Problem:
Wherever the word "name" appears in a line below, that line counts; report the total number of such lines only.

____

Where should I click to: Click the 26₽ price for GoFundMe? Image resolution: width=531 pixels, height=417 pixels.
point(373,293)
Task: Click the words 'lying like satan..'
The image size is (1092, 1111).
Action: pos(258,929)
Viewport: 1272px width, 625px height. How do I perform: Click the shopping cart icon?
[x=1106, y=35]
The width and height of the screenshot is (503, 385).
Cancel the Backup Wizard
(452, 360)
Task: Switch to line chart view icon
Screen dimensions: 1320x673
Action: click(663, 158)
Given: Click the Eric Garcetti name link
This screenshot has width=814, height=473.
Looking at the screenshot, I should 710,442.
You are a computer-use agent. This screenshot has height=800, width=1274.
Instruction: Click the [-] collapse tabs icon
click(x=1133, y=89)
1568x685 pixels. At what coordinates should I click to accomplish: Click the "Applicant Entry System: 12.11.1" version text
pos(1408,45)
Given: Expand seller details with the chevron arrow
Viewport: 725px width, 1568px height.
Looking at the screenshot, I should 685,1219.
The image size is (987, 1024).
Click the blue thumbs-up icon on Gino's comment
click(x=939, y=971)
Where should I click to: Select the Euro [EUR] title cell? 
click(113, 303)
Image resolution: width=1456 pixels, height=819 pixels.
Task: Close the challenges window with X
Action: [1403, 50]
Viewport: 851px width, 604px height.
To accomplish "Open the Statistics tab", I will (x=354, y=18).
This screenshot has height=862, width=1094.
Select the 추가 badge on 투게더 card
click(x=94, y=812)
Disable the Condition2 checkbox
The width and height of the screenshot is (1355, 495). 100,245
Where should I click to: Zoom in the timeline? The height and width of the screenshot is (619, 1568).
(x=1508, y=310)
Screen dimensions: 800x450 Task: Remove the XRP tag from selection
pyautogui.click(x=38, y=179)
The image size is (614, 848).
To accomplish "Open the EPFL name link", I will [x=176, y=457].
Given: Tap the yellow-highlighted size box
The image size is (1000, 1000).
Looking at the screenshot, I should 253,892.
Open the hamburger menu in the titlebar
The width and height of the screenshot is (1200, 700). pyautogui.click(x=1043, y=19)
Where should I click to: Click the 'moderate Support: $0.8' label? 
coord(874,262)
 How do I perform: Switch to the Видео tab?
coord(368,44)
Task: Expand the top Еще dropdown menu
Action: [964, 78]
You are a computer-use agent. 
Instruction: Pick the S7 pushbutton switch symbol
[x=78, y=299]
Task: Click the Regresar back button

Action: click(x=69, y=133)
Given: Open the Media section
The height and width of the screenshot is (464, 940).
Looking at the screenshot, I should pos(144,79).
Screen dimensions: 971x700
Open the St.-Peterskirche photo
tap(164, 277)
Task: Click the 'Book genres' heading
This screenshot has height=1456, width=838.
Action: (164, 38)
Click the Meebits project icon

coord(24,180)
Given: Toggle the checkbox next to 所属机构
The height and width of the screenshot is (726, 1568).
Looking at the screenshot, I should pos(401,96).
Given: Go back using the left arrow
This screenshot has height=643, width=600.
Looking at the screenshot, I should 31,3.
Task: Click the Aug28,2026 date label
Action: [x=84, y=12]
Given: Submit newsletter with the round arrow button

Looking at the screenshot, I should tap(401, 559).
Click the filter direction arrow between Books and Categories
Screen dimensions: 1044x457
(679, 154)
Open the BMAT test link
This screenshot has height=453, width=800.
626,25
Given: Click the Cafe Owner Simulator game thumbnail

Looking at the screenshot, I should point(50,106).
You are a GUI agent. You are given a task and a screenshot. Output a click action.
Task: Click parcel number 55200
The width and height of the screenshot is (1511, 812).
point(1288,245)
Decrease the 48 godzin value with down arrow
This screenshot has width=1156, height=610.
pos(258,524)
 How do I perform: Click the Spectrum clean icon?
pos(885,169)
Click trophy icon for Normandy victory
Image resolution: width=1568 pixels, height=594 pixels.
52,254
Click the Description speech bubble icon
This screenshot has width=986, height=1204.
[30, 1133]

____

Output:
2